**TASK PROMPT:** Every record below should be transcribed exactly. Omit the images.

────────

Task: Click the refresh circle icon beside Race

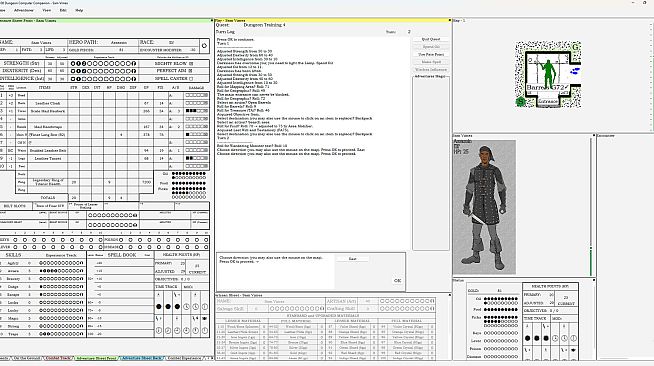Action: pos(204,46)
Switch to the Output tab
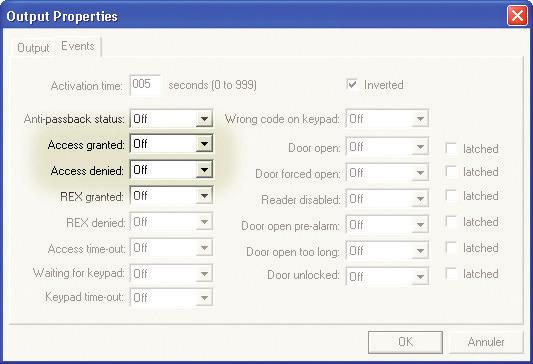This screenshot has width=533, height=364. [33, 48]
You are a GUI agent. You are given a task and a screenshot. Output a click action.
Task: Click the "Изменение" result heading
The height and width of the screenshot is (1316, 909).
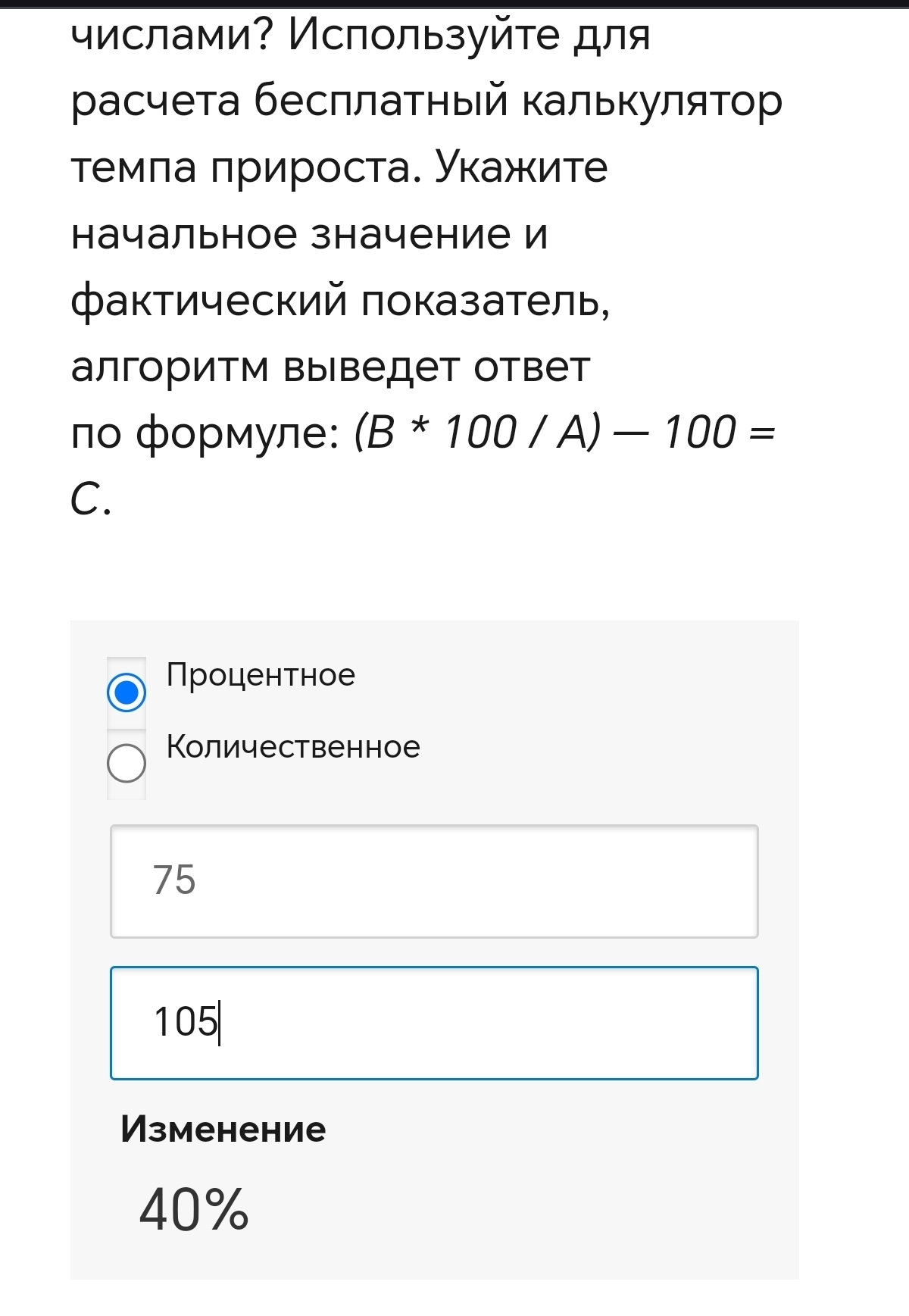point(223,1129)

────────

**ANSWER BOX:**
Task: Click the refresh circle icon beside Race

Action: pos(204,46)
Switch to the Output tab
This screenshot has width=533, height=364. [33, 48]
You are a GUI agent. You are given a task and a screenshot. Output a click action.
Task: Click the "Изменение" result heading
The height and width of the screenshot is (1316, 909).
point(223,1129)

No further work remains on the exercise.